* **TEXT SEGMENT**

— Begin —

I can't tell much more about this and don't think I will. Please move forward from there.

I am getting just fed up by the increasingly disgraceful way I am regularly told by my own system that I should no longer start / stop my processes as I want.

BTW, I appreciate how much a --quiet option obviously no longer means what... it used to mean... (to me)   :Rolling Eyes: 

----------

## Kollin

Openrc is definitely acting up recently   :Sad: 

----------

## Robert S

I have had similar problems.  Permissions on a number of subdirectories of /var/run now change on reboot and various daemons quietly fail (eg. sendmail - didn't get any email over the weekend until I discovered this).

Is there a plan to fix this?

----------

## piccolo

Hi,

same problem here.

Somebody found a fix for it?

Greetings,

piccolo

----------

## Ant P.

I'm also having this problem with app-misc/uptimed, net-irc/inspircd, sys-process/atop, games-server/minecraft-server::java-overlay, net-im/prosody, and there's probably more stuff that's silently broken and I haven't noticed yet. These are just the ones that show up as crashed in rc-status that I've had to hack into a working state manually.

The OpenRC devs really need the concept of don't &$%@ing break working systems beating into their heads with a heavy stone.

----------

## Kollin

Sadly sys-apps/openrc-0.11.6 does not solve the issue   :Confused: 

----------

## murdock

Just disable the 'atm' USE flag and unmerge the package 'linux-atm'.

----------

## Kollin

 *murdock wrote:*   

> Just disable the 'atm' USE flag and unmerge the package 'linux-atm'.

 

That worked for me, thanx!   :Very Happy: 

----------

## lost-distance

With respect, I don't consider removing linux-atm to be the solution to this problem.

I keep net-dialup/ppp and net-dialup/linux-atm installed on my system as a fallback in case my wireless router dies: I could then configure PPP/ATM to use an old ADSL modem instead.

— End —

* **DATA SEGMENT**
— Begin —

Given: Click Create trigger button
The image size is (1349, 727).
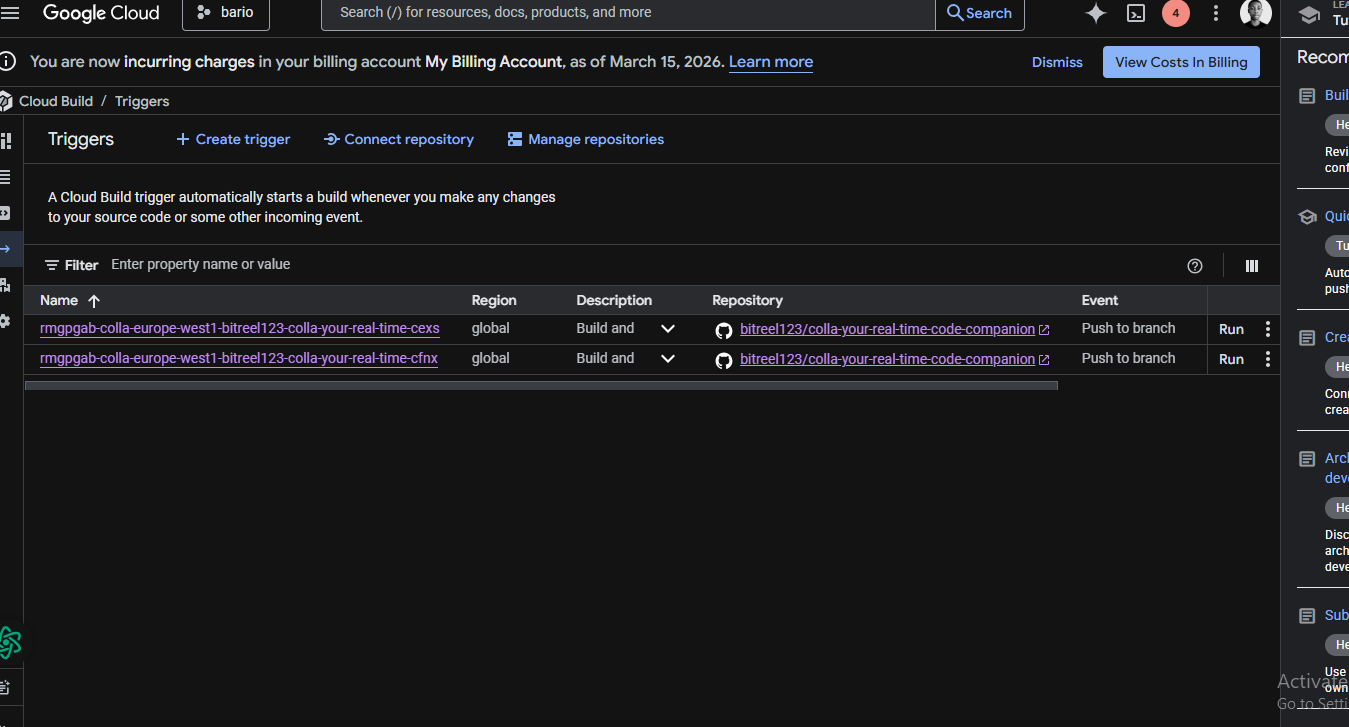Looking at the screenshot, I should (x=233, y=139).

— End —

* **WHAT THIS EXERCISE ASKS**
[A] Please reproduce the OpenRC forum thread word for word, from "I am getting" up to and including "processes as I want.".
[B] In the OpenRC forum thread, which version of OpenRC does Kollin say fails to solve the issue?

* **FINAL RESULTS**
[A]
I am getting just fed up by the increasingly disgraceful way I am regularly told by my own system that I should no longer start / stop my processes as I want.

[B] sys-apps/openrc-0.11.6